Flamengo vence e embola a classificação na parte de cima da tabela

Pedro Henrique Diaz

Publicado

O embalado Flamengo tinha pela frente um Athletico Paranaense, com seus principais jogadores preservados, pela décima terceira rodada do Brasileirão, no Maracanã.

Mas como iniciei o texto, os paranaenses quase iam aprontando em pleno domingo, no Rio de Janeiro. Como isso foi possível? Eu explico.

No primeiro tempo, a famosa marcação pressão foi usada na saída de bola do Rubro-negro carioca. O excelente goleiro Hugo Sousa tem muitas dificuldades de sair jogando com os pés. E ele vacilou. Antes do primeiro minuto de jogo, o jovem guarda redes carioca deu uma de garçom e serviu Alvarado, que chutou na trave.
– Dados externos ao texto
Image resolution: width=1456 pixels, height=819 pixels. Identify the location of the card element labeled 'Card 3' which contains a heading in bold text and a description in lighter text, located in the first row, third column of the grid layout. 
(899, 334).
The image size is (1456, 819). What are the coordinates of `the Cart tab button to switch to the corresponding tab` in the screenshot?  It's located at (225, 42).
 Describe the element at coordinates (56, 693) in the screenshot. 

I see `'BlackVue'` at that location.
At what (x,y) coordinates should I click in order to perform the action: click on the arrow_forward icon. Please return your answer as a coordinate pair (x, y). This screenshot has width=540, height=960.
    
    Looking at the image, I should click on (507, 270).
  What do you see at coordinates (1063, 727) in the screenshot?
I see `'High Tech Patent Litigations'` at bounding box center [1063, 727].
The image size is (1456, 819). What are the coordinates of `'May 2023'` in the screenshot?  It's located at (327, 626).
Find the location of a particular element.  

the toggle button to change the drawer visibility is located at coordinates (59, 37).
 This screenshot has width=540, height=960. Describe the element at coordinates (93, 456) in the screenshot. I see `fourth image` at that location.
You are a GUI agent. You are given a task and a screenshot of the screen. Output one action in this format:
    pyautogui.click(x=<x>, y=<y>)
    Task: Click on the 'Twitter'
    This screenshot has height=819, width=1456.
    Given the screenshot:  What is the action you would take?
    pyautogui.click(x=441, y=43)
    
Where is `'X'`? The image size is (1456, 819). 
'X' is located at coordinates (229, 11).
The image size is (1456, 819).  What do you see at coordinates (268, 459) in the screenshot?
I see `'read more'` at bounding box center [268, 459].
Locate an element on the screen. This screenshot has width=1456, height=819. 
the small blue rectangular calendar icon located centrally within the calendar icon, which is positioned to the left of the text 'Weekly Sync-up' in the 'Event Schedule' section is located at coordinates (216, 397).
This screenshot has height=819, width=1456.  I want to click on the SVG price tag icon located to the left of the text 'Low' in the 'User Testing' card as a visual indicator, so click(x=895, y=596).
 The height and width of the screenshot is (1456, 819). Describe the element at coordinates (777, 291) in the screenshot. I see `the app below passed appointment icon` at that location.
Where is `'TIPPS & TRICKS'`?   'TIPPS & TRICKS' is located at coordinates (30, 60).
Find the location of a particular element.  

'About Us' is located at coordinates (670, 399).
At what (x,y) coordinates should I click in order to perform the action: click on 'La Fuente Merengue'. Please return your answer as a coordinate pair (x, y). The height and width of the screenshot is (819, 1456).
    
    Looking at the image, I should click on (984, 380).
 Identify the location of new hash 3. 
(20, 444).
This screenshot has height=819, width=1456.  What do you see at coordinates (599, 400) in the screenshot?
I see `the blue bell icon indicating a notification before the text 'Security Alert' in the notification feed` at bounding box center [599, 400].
A partir dessa dificuldade flamenguista, foi que o Furacão construiu suas ações ofensivas dentro da partida. Quando o Rubro-negro carioca conseguia fugir da forte marcação pressão, a criação era ineficiente. O Flamengo tinha problemas no setor ofensivo.

E quase que veio uma adversidade maior no jogo quando o jovem zagueiro Gabriel Noga derrubou Carlos Eduardo, e o juiz Rodrigo Dalonso Ferreira marcou pênalti. No entanto, o VAR interviu positivamente, diga-se de passagem, e mostrou ao comandante do jogo que a falta foi fora da área. Então, Rodrigo Dalonso reviu sua decisão. Para a felicidade dos flamenguistas e decepção dos atleticanos.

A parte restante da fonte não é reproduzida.